Trumpfluenza: A Public Mental-Health Alert

Jim Watson/AFP/Getty Images
Jim Watson/AFP/Getty Images

After years of research and evaluation, the Yearly Psychological and Psychiatric Universal Lexicon Listing (Y.P. P.U.L.L.) will make its first addition in years to the official list of mental diseases. Although scientists and researchers often discover variations in already diagnosed maladies, or designate scientific titles for unnamed illnesses, this marks the first time in centuries that a brand-new psychosis has popped out of nowhere.


Originally thought to be a viral brain infection, Trumpfluenza started appearing in the fall of 2015. Doctors soon realized that it was a genetic disorder when they noticed that—like sickle cell—it affected only a small group of Caucasians. Technicians spent hours in laboratories across the world trying to isolate the gene and finally did so on Nov. 9, 2016, when they discovered a balding, fetid, raindrop-shaped turdboy they now refer to as “patient zero.”


Trumpfluenza has a number of recognizable, diagnosable symptoms:

  • Skin: The patient’s epidermis usually begins to turn a color that otherwise never appears in nature. After consultations with artists and colorologists, the exact hue was concluded to be “sharp-cheddar orange.” Research has yet to determine what causes this symptom, but initial speculation leads doctors to believe that it is a reaction to the ultraviolet light specific to the particular region of hell that the subject hails from.
  • Pathological lying: The subject will display an unusual inability to tell the truth. He may lie about simple things like how much he weighs, his college grades or the size of his fingers. As the disease gets worse, the lies increase in size. He might mention terrorist attacks that never happened, refer to watching Muslims dance for joy on 9/11 or tell HBCU heads that he’s going to do more for them than any other president.
  • Xenophobia/racism: Trumpfluenza patients show a disturbing amount of racism and fear of other cultures and religions. They will create executive orders to ban Muslims, and when nurses (or federal judges) tell them that they can’t do that legally or constitutionally, they will try again and again. We’ve heard that there is a patient who actually convinced people to build a wall along the border of Mexico! I can’t confirm whether that is true, because it is just too unbelievable. But it demonstrates the way Trumpfluenza can poison the mind.
  • Insomnia: Most Trumpfluenza patients look extremely fatigued because when they aren’t glued to Fox News or reading Breitbart, they stay awake at night composing psychotic tweets that are a mixture of fantasy and idiocy. Scientists have repeatedly found cases of late-night and early-morning tweets that make no sense to anyone but the patient.
  • Delusional paranoia: Paranoia is a hallmark of the disease. Subjects will believe everything is out to get them. They will say elections are rigged and illegal immigrants are voting by the millions, but that they still received the highest number of electoral votes—even if they didn’t. In late-stage Trumpfluenza, they will begin to call the news fake and may even think their phones are tapped.
  • Impulse control: One of the easiest ways to diagnose this malady is to simply try to get subjects to read from a teleprompter for five minutes. In early-onset stages, subjects may reach for random women’s genitalia—a symptom we call “pussy-grabbing syndrome.” In the final course of the sickness, subjects have been known to hire Russian prostitutes, although our award-winning team of medical researchers still doesn’t know what the “golden shower” thing is that the patient often requests.

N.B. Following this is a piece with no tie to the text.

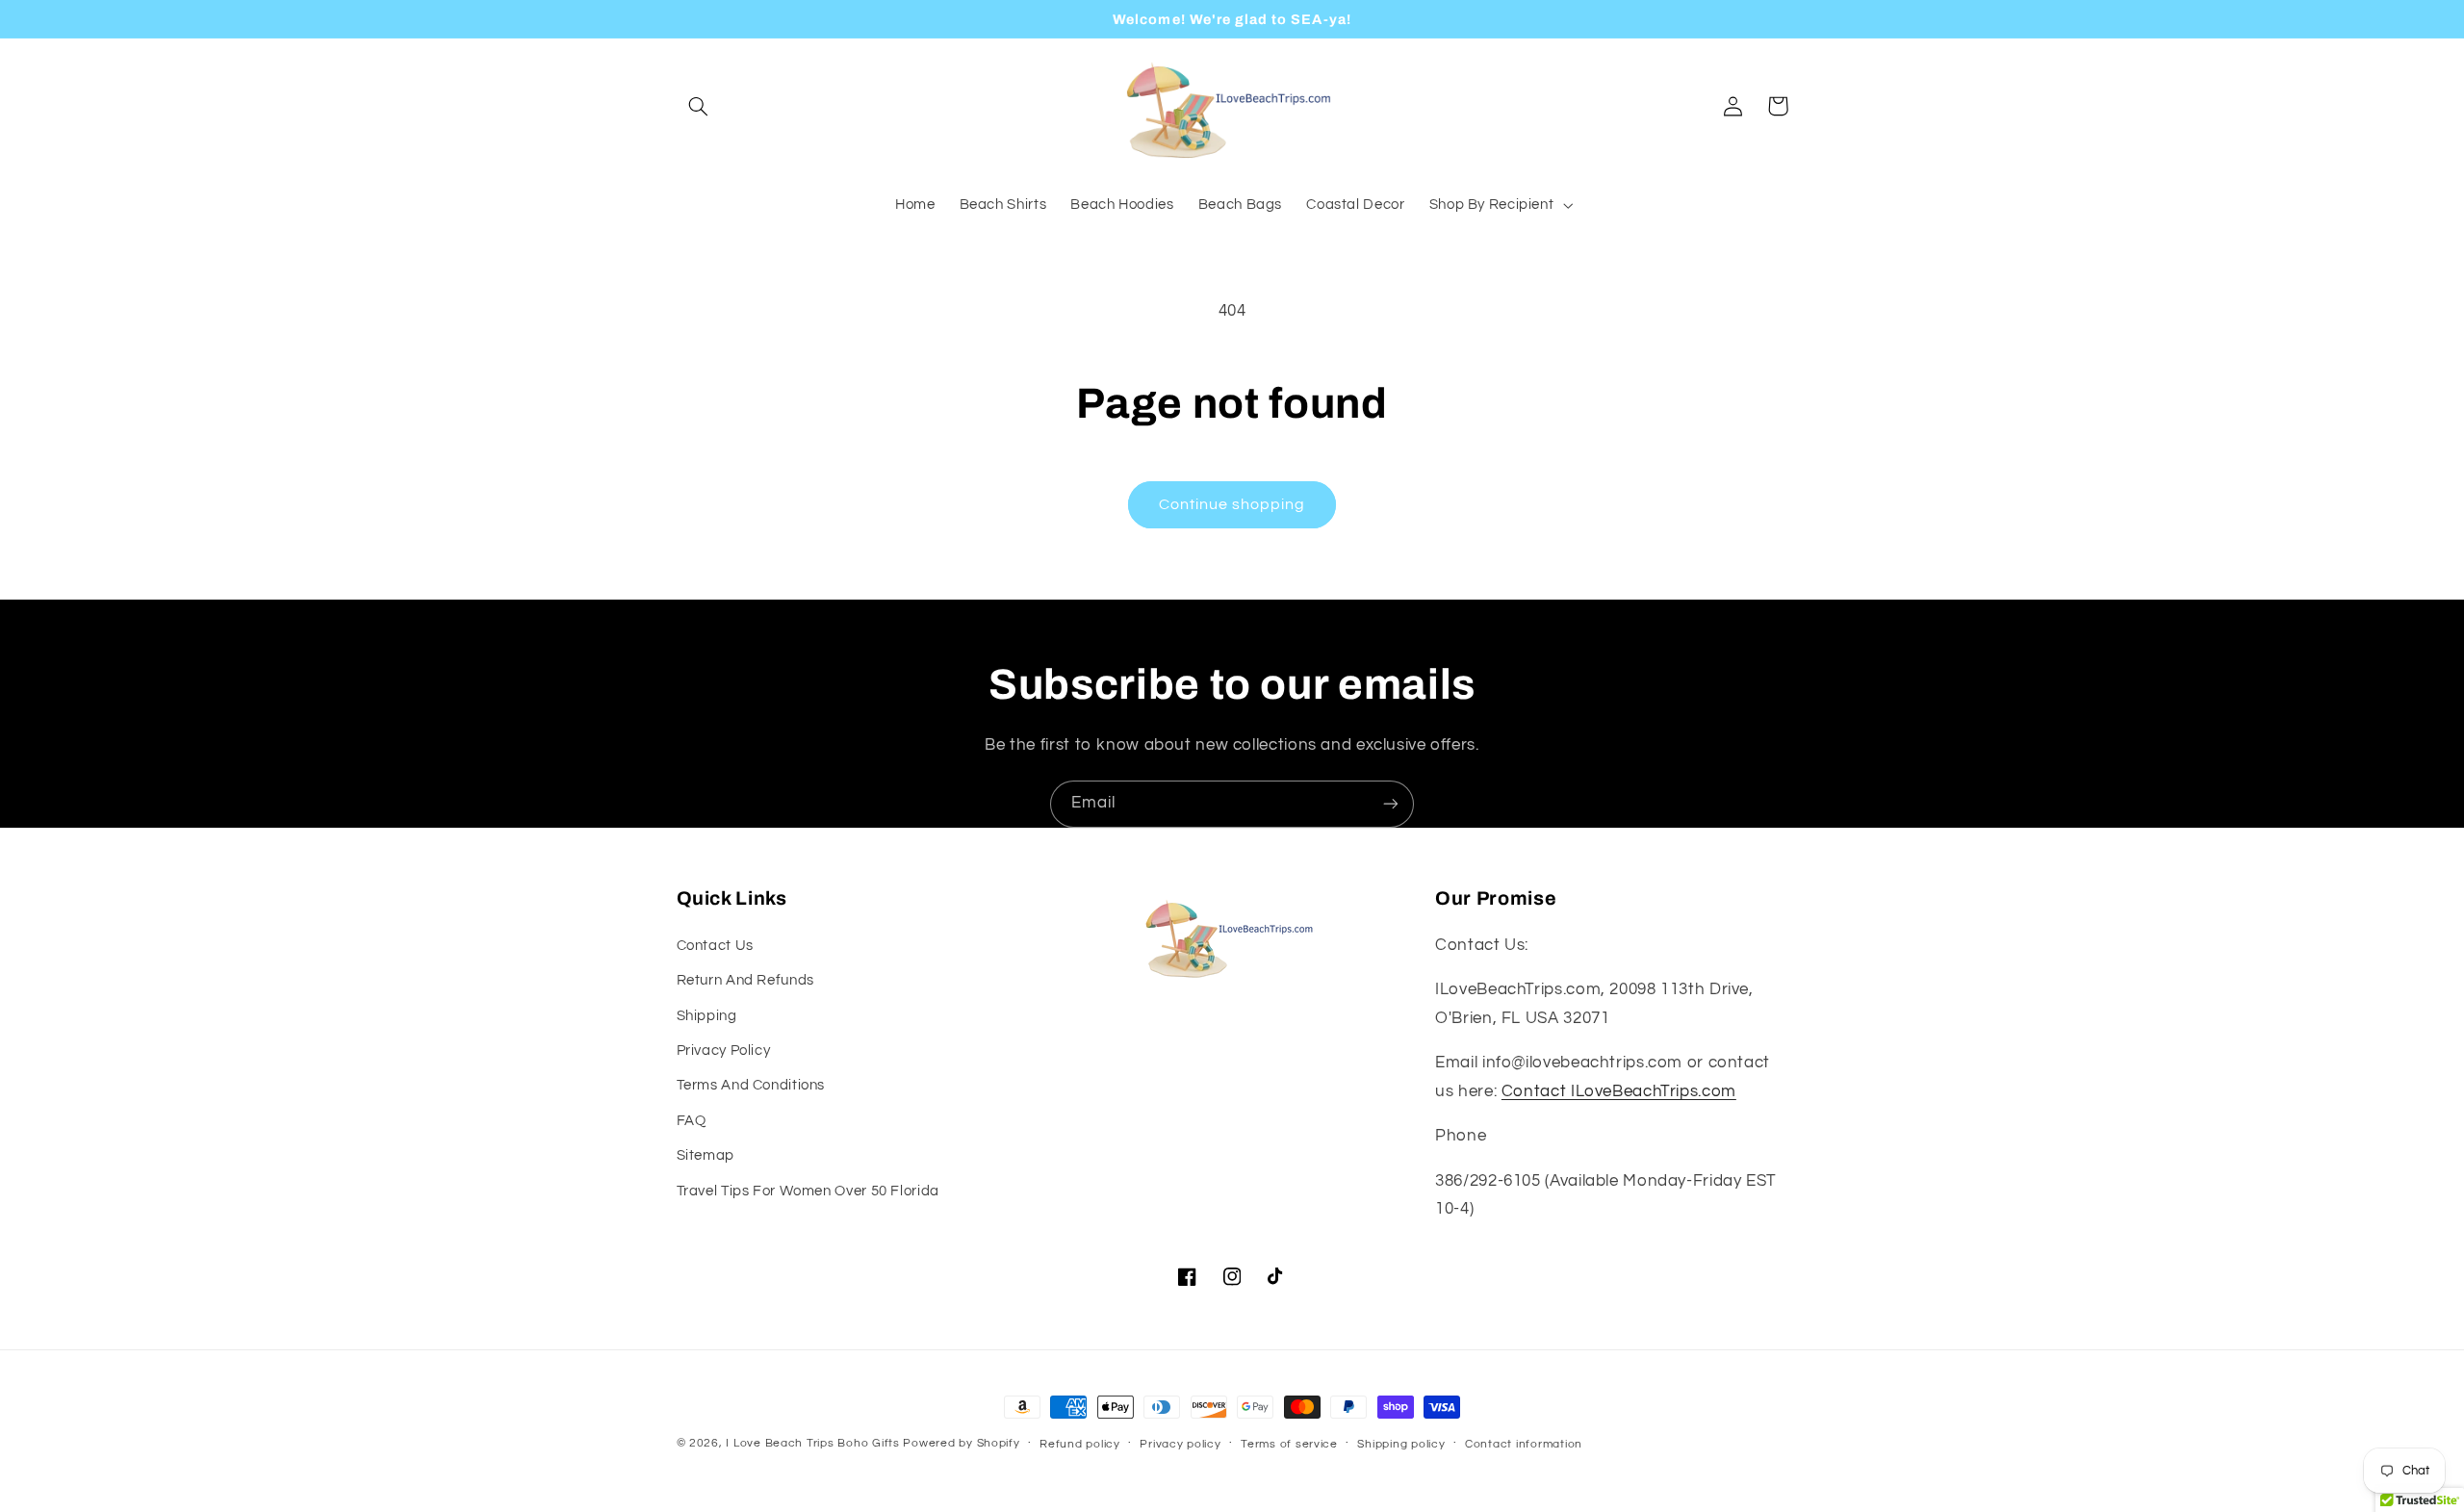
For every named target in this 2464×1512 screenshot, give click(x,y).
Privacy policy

No one knows what causes Trumpfluenza. We know it is genetic. We speculate that it is a combination of these circumstances:

  • Entitlement: Growing up as the entitled son of a racist billionaire (who was sued for his systematic racism and was once arrested after a violent Ku Klux Klan rally) contributes heavily to Trumpfluenza.
  • A minimal intelligence: But no one will tell the subject he is as dumb as a plate of chicken neck, because of his money and power.
  • White privilege: Because only a Caucasian could have this kind of privilege—hence the genetics of Trumpfluenza.
  • Contagion: Although the disease is genetic, you must still catch it from someone. Fifty-four percent of white women and 60 percent of white men can pass along Trumpfluenza.
  • Small penis: Necessary for the overcompensation of masculinity and self-esteem.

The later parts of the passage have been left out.